> [ASSIGNED TASK] What is needed here is a word-for-word copy of all the entries below.

> [TASK DATA]
************
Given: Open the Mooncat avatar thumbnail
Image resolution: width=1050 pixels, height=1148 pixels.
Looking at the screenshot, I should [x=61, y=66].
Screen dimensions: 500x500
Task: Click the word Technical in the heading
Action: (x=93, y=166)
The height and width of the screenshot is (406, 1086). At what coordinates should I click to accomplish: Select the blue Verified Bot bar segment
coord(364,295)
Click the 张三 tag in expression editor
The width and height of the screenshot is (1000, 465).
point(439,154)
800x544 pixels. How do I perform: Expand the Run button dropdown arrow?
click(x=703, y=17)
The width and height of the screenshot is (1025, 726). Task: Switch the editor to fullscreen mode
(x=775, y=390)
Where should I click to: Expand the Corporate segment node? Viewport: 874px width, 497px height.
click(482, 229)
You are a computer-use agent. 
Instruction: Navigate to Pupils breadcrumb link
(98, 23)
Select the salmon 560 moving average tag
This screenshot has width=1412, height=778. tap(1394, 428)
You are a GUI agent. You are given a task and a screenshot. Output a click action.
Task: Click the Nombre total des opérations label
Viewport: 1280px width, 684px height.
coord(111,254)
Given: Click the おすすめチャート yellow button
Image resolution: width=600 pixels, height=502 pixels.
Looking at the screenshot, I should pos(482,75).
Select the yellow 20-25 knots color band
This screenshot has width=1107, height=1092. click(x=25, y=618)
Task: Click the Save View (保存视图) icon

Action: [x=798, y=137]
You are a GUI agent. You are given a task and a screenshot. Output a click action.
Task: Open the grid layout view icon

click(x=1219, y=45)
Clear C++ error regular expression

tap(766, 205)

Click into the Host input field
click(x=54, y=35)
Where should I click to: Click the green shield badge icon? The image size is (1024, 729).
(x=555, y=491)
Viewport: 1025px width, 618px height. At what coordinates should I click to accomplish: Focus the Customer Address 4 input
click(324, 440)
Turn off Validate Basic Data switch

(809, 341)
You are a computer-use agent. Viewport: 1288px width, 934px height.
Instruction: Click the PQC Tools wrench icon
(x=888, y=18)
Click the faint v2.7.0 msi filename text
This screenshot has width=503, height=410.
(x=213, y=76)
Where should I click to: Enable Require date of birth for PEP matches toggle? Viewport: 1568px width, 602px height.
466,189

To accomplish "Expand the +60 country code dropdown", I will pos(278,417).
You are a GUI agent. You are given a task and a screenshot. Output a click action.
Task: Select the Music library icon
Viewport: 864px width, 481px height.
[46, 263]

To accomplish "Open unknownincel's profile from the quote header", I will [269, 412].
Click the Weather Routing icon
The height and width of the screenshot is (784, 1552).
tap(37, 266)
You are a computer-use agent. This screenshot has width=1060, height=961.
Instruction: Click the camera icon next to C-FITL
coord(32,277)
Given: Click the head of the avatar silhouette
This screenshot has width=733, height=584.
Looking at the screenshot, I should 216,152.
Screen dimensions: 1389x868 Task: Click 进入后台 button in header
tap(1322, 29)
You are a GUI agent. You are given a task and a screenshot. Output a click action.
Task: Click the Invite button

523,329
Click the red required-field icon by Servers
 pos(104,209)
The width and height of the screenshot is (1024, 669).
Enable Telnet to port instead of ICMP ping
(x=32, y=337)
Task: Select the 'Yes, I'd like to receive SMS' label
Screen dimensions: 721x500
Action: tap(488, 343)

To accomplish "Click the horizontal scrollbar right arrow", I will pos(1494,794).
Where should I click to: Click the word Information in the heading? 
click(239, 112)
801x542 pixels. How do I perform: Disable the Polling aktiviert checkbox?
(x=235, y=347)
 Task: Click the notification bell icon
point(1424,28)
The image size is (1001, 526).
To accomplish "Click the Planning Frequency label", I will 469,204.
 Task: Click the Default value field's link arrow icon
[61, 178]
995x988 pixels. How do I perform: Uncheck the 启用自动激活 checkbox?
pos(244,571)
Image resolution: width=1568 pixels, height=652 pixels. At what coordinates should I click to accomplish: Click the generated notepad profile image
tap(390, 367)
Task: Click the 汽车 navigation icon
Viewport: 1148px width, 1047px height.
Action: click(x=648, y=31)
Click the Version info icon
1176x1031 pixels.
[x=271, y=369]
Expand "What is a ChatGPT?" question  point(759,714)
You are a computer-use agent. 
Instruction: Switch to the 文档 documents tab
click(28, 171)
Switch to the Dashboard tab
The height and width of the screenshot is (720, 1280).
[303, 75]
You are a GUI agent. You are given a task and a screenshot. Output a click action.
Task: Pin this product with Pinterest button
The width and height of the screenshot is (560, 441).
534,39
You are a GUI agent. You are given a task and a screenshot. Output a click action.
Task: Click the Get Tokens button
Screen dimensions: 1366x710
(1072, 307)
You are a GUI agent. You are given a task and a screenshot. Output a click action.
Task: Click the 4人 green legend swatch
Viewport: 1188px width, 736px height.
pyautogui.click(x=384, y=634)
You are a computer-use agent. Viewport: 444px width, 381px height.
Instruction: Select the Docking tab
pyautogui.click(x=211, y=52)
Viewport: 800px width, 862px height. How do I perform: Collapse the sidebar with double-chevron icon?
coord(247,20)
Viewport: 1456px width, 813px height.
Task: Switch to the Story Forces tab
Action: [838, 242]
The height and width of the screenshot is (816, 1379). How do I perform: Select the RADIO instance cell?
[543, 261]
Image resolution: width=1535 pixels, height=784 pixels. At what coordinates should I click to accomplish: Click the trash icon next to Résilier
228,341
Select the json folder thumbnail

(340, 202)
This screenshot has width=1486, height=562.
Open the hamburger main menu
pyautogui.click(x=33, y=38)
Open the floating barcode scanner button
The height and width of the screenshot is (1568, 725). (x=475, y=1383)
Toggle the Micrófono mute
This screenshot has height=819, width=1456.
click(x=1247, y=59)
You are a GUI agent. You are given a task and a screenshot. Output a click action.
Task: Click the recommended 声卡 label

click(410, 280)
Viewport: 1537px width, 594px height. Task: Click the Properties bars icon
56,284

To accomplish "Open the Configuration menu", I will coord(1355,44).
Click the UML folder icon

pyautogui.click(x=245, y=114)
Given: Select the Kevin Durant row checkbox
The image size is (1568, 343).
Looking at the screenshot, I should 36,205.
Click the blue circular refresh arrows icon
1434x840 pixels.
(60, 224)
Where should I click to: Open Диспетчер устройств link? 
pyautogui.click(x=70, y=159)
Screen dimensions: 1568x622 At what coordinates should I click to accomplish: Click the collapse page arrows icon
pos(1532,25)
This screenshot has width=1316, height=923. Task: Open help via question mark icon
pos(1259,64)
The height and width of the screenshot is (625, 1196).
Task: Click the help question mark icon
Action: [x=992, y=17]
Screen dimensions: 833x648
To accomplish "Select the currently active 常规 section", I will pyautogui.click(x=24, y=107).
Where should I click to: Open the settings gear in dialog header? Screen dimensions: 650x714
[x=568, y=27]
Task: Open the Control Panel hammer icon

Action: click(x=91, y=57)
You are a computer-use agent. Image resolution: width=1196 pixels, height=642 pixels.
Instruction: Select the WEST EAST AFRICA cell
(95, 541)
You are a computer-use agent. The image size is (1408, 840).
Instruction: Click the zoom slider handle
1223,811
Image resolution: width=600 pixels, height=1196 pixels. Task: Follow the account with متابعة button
************
> [YOUR RESPONSE]
Given: Open the Mooncat avatar thumbnail
Image resolution: width=1050 pixels, height=1148 pixels.
Looking at the screenshot, I should [x=61, y=66].
Screen dimensions: 500x500
Task: Click the word Technical in the heading
Action: (x=93, y=166)
The height and width of the screenshot is (406, 1086). At what coordinates should I click to accomplish: Select the blue Verified Bot bar segment
coord(364,295)
Click the 张三 tag in expression editor
The width and height of the screenshot is (1000, 465).
point(439,154)
800x544 pixels. How do I perform: Expand the Run button dropdown arrow?
click(x=703, y=17)
The width and height of the screenshot is (1025, 726). Task: Switch the editor to fullscreen mode
(x=775, y=390)
Where should I click to: Expand the Corporate segment node? Viewport: 874px width, 497px height.
click(482, 229)
You are a computer-use agent. 
Instruction: Navigate to Pupils breadcrumb link
(98, 23)
Select the salmon 560 moving average tag
This screenshot has width=1412, height=778. tap(1394, 428)
You are a GUI agent. You are given a task and a screenshot. Output a click action.
Task: Click the Nombre total des opérations label
Viewport: 1280px width, 684px height.
coord(111,254)
Given: Click the おすすめチャート yellow button
Image resolution: width=600 pixels, height=502 pixels.
Looking at the screenshot, I should pos(482,75).
Select the yellow 20-25 knots color band
This screenshot has width=1107, height=1092. click(x=25, y=618)
Task: Click the Save View (保存视图) icon

Action: [x=798, y=137]
You are a GUI agent. You are given a task and a screenshot. Output a click action.
Task: Open the grid layout view icon

click(x=1219, y=45)
Clear C++ error regular expression

tap(766, 205)

Click into the Host input field
click(x=54, y=35)
Where should I click to: Click the green shield badge icon? The image size is (1024, 729).
(x=555, y=491)
Viewport: 1025px width, 618px height. At what coordinates should I click to accomplish: Focus the Customer Address 4 input
click(324, 440)
Turn off Validate Basic Data switch

(809, 341)
You are a computer-use agent. Viewport: 1288px width, 934px height.
Instruction: Click the PQC Tools wrench icon
(x=888, y=18)
Click the faint v2.7.0 msi filename text
This screenshot has width=503, height=410.
(x=213, y=76)
Where should I click to: Enable Require date of birth for PEP matches toggle? Viewport: 1568px width, 602px height.
466,189

To accomplish "Expand the +60 country code dropdown", I will pos(278,417).
You are a GUI agent. You are given a task and a screenshot. Output a click action.
Task: Select the Music library icon
Viewport: 864px width, 481px height.
[46, 263]

To accomplish "Open unknownincel's profile from the quote header", I will [269, 412].
Click the Weather Routing icon
The height and width of the screenshot is (784, 1552).
tap(37, 266)
You are a computer-use agent. This screenshot has width=1060, height=961.
Instruction: Click the camera icon next to C-FITL
coord(32,277)
Given: Click the head of the avatar silhouette
This screenshot has width=733, height=584.
Looking at the screenshot, I should 216,152.
Screen dimensions: 1389x868 Task: Click 进入后台 button in header
tap(1322, 29)
You are a GUI agent. You are given a task and a screenshot. Output a click action.
Task: Click the Invite button

523,329
Click the red required-field icon by Servers
 pos(104,209)
The width and height of the screenshot is (1024, 669).
Enable Telnet to port instead of ICMP ping
(x=32, y=337)
Task: Select the 'Yes, I'd like to receive SMS' label
Screen dimensions: 721x500
Action: tap(488, 343)

To accomplish "Click the horizontal scrollbar right arrow", I will pos(1494,794).
Where should I click to: Click the word Information in the heading? 
click(239, 112)
801x542 pixels. How do I perform: Disable the Polling aktiviert checkbox?
(x=235, y=347)
 Task: Click the notification bell icon
point(1424,28)
The image size is (1001, 526).
To accomplish "Click the Planning Frequency label", I will 469,204.
 Task: Click the Default value field's link arrow icon
[61, 178]
995x988 pixels. How do I perform: Uncheck the 启用自动激活 checkbox?
pos(244,571)
Image resolution: width=1568 pixels, height=652 pixels. At what coordinates should I click to accomplish: Click the generated notepad profile image
tap(390, 367)
Task: Click the 汽车 navigation icon
Viewport: 1148px width, 1047px height.
Action: click(x=648, y=31)
Click the Version info icon
1176x1031 pixels.
[x=271, y=369]
Expand "What is a ChatGPT?" question  point(759,714)
You are a computer-use agent. 
Instruction: Switch to the 文档 documents tab
click(28, 171)
Switch to the Dashboard tab
The height and width of the screenshot is (720, 1280).
[303, 75]
You are a GUI agent. You are given a task and a screenshot. Output a click action.
Task: Pin this product with Pinterest button
The width and height of the screenshot is (560, 441).
534,39
You are a GUI agent. You are given a task and a screenshot. Output a click action.
Task: Click the Get Tokens button
Screen dimensions: 1366x710
(1072, 307)
You are a GUI agent. You are given a task and a screenshot. Output a click action.
Task: Click the 4人 green legend swatch
Viewport: 1188px width, 736px height.
pyautogui.click(x=384, y=634)
You are a computer-use agent. Viewport: 444px width, 381px height.
Instruction: Select the Docking tab
pyautogui.click(x=211, y=52)
Viewport: 800px width, 862px height. How do I perform: Collapse the sidebar with double-chevron icon?
coord(247,20)
Viewport: 1456px width, 813px height.
Task: Switch to the Story Forces tab
Action: [838, 242]
The height and width of the screenshot is (816, 1379). How do I perform: Select the RADIO instance cell?
[543, 261]
Image resolution: width=1535 pixels, height=784 pixels. At what coordinates should I click to accomplish: Click the trash icon next to Résilier
228,341
Select the json folder thumbnail

(340, 202)
This screenshot has width=1486, height=562.
Open the hamburger main menu
pyautogui.click(x=33, y=38)
Open the floating barcode scanner button
The height and width of the screenshot is (1568, 725). (x=475, y=1383)
Toggle the Micrófono mute
This screenshot has height=819, width=1456.
click(x=1247, y=59)
You are a GUI agent. You are given a task and a screenshot. Output a click action.
Task: Click the recommended 声卡 label

click(410, 280)
Viewport: 1537px width, 594px height. Task: Click the Properties bars icon
56,284

To accomplish "Open the Configuration menu", I will coord(1355,44).
Click the UML folder icon

pyautogui.click(x=245, y=114)
Given: Select the Kevin Durant row checkbox
The image size is (1568, 343).
Looking at the screenshot, I should 36,205.
Click the blue circular refresh arrows icon
1434x840 pixels.
(60, 224)
Where should I click to: Open Диспетчер устройств link? 
pyautogui.click(x=70, y=159)
Screen dimensions: 1568x622 At what coordinates should I click to accomplish: Click the collapse page arrows icon
pos(1532,25)
This screenshot has width=1316, height=923. Task: Open help via question mark icon
pos(1259,64)
The height and width of the screenshot is (625, 1196).
Task: Click the help question mark icon
Action: [x=992, y=17]
Screen dimensions: 833x648
To accomplish "Select the currently active 常规 section", I will pyautogui.click(x=24, y=107).
Where should I click to: Open the settings gear in dialog header? Screen dimensions: 650x714
[x=568, y=27]
Task: Open the Control Panel hammer icon

Action: click(x=91, y=57)
You are a computer-use agent. Image resolution: width=1196 pixels, height=642 pixels.
Instruction: Select the WEST EAST AFRICA cell
(95, 541)
You are a computer-use agent. The image size is (1408, 840).
Instruction: Click the zoom slider handle
1223,811
Image resolution: width=600 pixels, height=1196 pixels. Task: Follow the account with متابعة button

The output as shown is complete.